__Problem to solve__.
Output all of the data below line for line, without changing anything.
───── Record set ─────
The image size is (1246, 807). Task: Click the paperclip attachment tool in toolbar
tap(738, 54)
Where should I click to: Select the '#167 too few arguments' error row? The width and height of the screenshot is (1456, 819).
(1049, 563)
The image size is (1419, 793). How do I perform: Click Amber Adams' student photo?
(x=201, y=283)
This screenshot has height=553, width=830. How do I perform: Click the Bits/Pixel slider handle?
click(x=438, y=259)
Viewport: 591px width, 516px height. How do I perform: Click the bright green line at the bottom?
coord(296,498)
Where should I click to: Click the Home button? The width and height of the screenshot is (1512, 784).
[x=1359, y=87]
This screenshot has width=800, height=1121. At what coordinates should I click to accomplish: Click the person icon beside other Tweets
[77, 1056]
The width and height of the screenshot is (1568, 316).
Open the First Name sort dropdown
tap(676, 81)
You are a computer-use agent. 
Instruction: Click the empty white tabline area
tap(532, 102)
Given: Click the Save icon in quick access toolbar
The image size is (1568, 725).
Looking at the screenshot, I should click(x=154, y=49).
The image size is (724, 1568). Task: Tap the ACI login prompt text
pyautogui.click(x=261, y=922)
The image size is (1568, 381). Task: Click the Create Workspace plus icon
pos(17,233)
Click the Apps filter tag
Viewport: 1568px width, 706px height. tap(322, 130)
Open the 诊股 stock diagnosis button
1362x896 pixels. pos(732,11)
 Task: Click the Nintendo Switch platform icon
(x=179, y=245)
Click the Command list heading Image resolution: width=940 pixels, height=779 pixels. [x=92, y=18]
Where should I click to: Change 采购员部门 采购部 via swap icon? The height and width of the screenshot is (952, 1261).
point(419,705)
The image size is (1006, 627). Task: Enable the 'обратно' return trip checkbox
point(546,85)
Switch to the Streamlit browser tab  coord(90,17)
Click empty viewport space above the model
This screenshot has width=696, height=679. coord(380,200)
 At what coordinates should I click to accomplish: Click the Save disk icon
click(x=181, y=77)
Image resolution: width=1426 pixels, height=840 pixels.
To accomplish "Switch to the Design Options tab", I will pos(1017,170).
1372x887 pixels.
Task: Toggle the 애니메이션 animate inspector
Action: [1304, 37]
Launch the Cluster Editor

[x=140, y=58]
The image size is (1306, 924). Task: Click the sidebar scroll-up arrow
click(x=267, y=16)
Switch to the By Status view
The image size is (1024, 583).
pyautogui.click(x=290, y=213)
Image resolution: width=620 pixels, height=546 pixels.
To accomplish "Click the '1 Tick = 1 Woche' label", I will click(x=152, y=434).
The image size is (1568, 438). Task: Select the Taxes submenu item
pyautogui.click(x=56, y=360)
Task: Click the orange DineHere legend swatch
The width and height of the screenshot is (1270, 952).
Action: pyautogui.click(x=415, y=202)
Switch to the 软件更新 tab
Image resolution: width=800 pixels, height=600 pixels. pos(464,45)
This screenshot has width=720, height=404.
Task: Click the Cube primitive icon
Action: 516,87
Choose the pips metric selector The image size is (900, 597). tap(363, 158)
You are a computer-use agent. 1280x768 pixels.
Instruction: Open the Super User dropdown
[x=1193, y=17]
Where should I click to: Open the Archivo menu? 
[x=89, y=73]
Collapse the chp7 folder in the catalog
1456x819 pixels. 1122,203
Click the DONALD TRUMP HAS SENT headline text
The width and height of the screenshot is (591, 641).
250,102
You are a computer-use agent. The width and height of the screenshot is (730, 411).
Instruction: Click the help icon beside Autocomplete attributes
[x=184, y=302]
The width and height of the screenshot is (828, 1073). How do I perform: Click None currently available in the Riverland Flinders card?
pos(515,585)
─────
__Exercise output__.
The image size is (1246, 807). Task: Click the paperclip attachment tool in toolbar
tap(738, 54)
Where should I click to: Select the '#167 too few arguments' error row? The width and height of the screenshot is (1456, 819).
(1049, 563)
The image size is (1419, 793). How do I perform: Click Amber Adams' student photo?
(x=201, y=283)
This screenshot has height=553, width=830. How do I perform: Click the Bits/Pixel slider handle?
click(x=438, y=259)
Viewport: 591px width, 516px height. How do I perform: Click the bright green line at the bottom?
coord(296,498)
Where should I click to: Click the Home button? The width and height of the screenshot is (1512, 784).
[x=1359, y=87]
This screenshot has width=800, height=1121. At what coordinates should I click to accomplish: Click the person icon beside other Tweets
[77, 1056]
The width and height of the screenshot is (1568, 316).
Open the First Name sort dropdown
tap(676, 81)
You are a computer-use agent. 
Instruction: Click the empty white tabline area
tap(532, 102)
Given: Click the Save icon in quick access toolbar
The image size is (1568, 725).
Looking at the screenshot, I should click(x=154, y=49).
The image size is (724, 1568). Task: Tap the ACI login prompt text
pyautogui.click(x=261, y=922)
The image size is (1568, 381). Task: Click the Create Workspace plus icon
pos(17,233)
Click the Apps filter tag
Viewport: 1568px width, 706px height. tap(322, 130)
Open the 诊股 stock diagnosis button
1362x896 pixels. pos(732,11)
 Task: Click the Nintendo Switch platform icon
(x=179, y=245)
Click the Command list heading Image resolution: width=940 pixels, height=779 pixels. [x=92, y=18]
Where should I click to: Change 采购员部门 采购部 via swap icon? The height and width of the screenshot is (952, 1261).
point(419,705)
The image size is (1006, 627). Task: Enable the 'обратно' return trip checkbox
point(546,85)
Switch to the Streamlit browser tab  coord(90,17)
Click empty viewport space above the model
This screenshot has width=696, height=679. coord(380,200)
 At what coordinates should I click to accomplish: Click the Save disk icon
click(x=181, y=77)
Image resolution: width=1426 pixels, height=840 pixels.
To accomplish "Switch to the Design Options tab", I will pos(1017,170).
1372x887 pixels.
Task: Toggle the 애니메이션 animate inspector
Action: [1304, 37]
Launch the Cluster Editor

[x=140, y=58]
The image size is (1306, 924). Task: Click the sidebar scroll-up arrow
click(x=267, y=16)
Switch to the By Status view
The image size is (1024, 583).
pyautogui.click(x=290, y=213)
Image resolution: width=620 pixels, height=546 pixels.
To accomplish "Click the '1 Tick = 1 Woche' label", I will click(x=152, y=434).
The image size is (1568, 438). Task: Select the Taxes submenu item
pyautogui.click(x=56, y=360)
Task: Click the orange DineHere legend swatch
The width and height of the screenshot is (1270, 952).
Action: pyautogui.click(x=415, y=202)
Switch to the 软件更新 tab
Image resolution: width=800 pixels, height=600 pixels. pos(464,45)
This screenshot has width=720, height=404.
Task: Click the Cube primitive icon
Action: 516,87
Choose the pips metric selector The image size is (900, 597). tap(363, 158)
You are a computer-use agent. 1280x768 pixels.
Instruction: Open the Super User dropdown
[x=1193, y=17]
Where should I click to: Open the Archivo menu? 
[x=89, y=73]
Collapse the chp7 folder in the catalog
1456x819 pixels. 1122,203
Click the DONALD TRUMP HAS SENT headline text
The width and height of the screenshot is (591, 641).
250,102
You are a computer-use agent. The width and height of the screenshot is (730, 411).
Instruction: Click the help icon beside Autocomplete attributes
[x=184, y=302]
The width and height of the screenshot is (828, 1073). How do I perform: Click None currently available in the Riverland Flinders card?
pos(515,585)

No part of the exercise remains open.